「タンカンはどう読んだらいいんだ」とウォール街の友人。日銀短観も国際語として定着したが、1日発表の3月短観は景況感は横ばいと出た。「小泉首相の人気も下がり始めたし、政治的に読むんだな」と言うと、「また政治的か」とうんざりした口調が返る。
ウォール街の小泉首相に対する疑念は深まる一方だ。それに輪をかけたのが日本政府による空売りの規制強化策だ。外国人投資家筋の空売りが売り浴びせになって東京市況を冷え込ませてしまうというのが規制の根拠で、大手米証券やスイス、ドイツ系証券など軒並み規制の対象となり、ウォール街は対小泉不信感を募らせた。
「外人投資家に対する差別待遇といった簡単な問題じゃないんだ。首相に期待している日本国民にはその虚言に目を覚ましてもらいたい」と友人たち。小泉革命の原点は市場原理を導入して非能率、不採算部門の構造を改革し、日本経済の活性化を図るところにあった。そのために「国民が痛みを分かち合おう」と明言したにもかかわらず、首相は「日本の金融界に痛みを与えないために、逆に痛みを外人投資家に押しつけた」とウォール街は見る。
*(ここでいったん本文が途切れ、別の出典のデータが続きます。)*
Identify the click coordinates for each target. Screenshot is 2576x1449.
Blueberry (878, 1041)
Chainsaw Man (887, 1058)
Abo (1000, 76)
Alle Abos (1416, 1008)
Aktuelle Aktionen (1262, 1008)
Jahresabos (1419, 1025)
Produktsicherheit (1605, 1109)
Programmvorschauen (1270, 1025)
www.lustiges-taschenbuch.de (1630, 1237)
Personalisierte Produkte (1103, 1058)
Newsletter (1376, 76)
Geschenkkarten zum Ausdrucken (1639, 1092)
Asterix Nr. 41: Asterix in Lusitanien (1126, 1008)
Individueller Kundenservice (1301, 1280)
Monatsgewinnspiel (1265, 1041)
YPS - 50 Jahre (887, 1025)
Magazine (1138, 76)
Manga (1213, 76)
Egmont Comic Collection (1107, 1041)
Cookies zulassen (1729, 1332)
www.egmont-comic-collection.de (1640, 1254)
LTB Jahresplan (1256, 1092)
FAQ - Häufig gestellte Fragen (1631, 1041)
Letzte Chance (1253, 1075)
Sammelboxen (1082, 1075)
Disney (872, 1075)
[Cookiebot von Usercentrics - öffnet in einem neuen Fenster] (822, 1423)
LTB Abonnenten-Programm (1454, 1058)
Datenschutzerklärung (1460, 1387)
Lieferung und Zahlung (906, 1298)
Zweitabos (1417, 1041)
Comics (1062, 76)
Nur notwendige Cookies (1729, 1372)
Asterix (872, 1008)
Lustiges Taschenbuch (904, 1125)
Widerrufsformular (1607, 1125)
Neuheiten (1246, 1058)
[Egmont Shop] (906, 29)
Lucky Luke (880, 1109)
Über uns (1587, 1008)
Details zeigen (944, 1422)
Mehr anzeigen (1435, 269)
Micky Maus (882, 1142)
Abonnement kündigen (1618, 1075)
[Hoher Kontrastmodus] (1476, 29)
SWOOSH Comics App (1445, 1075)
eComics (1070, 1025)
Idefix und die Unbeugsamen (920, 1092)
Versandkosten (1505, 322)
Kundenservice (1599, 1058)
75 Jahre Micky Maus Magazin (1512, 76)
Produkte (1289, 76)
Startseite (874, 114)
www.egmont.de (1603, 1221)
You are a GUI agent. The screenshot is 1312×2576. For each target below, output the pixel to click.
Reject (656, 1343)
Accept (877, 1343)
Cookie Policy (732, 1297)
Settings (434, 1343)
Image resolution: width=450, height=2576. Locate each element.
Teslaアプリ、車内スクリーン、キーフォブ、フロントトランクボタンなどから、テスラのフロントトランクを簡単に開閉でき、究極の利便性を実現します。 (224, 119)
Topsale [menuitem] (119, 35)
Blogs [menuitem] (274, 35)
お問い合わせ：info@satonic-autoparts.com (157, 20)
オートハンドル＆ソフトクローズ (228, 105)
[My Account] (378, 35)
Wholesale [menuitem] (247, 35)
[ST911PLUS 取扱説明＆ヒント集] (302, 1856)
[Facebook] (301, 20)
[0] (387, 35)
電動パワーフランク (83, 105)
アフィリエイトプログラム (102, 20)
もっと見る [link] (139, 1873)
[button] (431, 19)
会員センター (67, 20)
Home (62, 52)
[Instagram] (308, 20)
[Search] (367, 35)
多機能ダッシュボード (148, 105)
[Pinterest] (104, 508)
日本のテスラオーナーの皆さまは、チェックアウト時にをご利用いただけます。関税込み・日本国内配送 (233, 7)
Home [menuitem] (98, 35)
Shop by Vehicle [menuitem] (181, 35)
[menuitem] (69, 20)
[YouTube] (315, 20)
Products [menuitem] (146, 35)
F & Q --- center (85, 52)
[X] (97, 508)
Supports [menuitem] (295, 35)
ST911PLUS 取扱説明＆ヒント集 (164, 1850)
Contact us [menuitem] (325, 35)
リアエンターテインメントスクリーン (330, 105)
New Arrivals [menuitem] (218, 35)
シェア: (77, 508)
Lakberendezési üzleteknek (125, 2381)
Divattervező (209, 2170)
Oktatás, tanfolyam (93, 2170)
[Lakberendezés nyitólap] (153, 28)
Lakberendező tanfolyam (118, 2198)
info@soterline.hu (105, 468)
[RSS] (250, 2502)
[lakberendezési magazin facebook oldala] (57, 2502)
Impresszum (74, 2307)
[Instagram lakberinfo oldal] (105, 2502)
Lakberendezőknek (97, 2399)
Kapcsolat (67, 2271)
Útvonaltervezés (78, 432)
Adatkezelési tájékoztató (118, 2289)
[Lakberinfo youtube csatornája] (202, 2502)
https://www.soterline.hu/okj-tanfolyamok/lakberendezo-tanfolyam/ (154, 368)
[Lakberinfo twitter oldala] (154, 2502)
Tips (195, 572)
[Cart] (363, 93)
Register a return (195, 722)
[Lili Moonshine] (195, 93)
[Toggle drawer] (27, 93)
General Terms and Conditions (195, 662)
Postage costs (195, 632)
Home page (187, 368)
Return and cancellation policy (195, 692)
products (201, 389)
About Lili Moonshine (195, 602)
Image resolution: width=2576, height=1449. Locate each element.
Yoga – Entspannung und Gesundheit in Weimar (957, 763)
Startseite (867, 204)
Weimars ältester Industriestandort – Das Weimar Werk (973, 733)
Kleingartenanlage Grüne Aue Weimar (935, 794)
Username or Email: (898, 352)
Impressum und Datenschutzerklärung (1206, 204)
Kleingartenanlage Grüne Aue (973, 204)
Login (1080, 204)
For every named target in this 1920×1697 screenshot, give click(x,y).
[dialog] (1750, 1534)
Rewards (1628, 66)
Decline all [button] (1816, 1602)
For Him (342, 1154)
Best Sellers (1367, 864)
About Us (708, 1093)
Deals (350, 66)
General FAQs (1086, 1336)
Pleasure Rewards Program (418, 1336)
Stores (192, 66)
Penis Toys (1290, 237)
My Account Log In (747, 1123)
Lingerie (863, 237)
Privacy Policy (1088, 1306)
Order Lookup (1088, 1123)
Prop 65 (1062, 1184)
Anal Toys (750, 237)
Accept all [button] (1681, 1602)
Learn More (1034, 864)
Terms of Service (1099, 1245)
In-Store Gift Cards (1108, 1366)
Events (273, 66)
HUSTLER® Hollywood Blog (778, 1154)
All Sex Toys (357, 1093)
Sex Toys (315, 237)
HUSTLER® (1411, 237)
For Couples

「嘘(うそ)も身の芸」で上手に嘘をつけるのも首相の芸のうちというわけだ。空売りは日本の証券会社もやっているし、その「横行」もまた日本経済を正直に反映した市場原理の姿の1つ。しかも空売り規制で株価の値下がりを抑え、3月期決算の資産評価額を高くして日本の金融機関を救おうという日本政府の本音もウォール街は見抜いているから「事実3月の東京市況は上がり、マーチ・クライシスは去った」と皮肉る。
それでもウォール街は短観に関心を寄せる。機関投資家や投信の運用者は日本株の組み入れを減らし続けており、その比率は10%前後。もし短観どおり、日本経済が底打ちなら、買い出動しようかと、思案顔でもある。